> [Directions]: Going through the lines below, tally those that include "Escentric", and give only the number.

··········

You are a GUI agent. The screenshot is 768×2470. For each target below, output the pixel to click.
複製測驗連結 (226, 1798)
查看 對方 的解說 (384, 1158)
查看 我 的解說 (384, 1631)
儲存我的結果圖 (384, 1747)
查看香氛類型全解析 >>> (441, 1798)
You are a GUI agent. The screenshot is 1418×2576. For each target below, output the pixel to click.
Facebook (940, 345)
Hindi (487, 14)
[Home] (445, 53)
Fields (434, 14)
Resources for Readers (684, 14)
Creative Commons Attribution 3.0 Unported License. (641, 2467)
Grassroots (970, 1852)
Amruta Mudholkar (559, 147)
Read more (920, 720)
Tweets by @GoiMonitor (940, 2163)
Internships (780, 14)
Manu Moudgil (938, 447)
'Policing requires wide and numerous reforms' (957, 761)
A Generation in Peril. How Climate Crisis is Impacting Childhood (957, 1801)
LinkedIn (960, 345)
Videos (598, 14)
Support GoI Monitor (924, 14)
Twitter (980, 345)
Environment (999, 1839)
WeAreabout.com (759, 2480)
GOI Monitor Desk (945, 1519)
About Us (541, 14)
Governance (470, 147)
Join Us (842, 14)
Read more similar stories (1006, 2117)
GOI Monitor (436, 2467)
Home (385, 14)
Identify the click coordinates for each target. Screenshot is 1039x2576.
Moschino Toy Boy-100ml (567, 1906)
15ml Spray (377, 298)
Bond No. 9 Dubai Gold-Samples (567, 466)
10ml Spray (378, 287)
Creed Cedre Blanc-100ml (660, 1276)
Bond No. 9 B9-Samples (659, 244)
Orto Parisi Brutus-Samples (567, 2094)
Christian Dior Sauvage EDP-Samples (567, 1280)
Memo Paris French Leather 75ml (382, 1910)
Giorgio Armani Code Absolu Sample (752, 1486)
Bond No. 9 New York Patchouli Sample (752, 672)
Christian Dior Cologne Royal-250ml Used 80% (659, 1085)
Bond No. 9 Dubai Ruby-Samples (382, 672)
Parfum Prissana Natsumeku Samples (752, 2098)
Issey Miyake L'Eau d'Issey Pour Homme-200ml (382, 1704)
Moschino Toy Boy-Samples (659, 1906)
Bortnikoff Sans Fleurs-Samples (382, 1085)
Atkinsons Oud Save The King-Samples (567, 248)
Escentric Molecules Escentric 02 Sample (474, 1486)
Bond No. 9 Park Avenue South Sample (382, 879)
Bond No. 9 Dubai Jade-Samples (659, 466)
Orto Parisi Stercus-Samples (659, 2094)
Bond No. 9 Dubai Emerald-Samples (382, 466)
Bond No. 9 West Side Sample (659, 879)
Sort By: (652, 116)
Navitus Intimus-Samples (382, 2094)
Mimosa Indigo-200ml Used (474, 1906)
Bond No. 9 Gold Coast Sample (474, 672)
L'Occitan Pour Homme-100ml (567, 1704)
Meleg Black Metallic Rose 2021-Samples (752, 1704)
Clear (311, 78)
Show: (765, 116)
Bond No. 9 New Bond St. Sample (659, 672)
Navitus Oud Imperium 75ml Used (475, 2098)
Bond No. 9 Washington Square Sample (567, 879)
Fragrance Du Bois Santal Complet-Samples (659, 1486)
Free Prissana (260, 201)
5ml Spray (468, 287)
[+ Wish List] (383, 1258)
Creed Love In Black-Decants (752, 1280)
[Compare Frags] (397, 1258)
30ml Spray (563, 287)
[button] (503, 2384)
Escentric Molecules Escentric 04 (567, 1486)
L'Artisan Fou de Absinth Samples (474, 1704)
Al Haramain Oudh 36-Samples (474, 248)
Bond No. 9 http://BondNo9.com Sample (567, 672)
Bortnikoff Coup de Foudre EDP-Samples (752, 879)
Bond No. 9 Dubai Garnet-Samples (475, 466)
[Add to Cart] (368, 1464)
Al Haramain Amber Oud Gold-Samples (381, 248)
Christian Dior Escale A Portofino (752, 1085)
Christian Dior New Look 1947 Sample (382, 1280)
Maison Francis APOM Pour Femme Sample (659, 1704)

··········

> [Solution for this exercise]: 2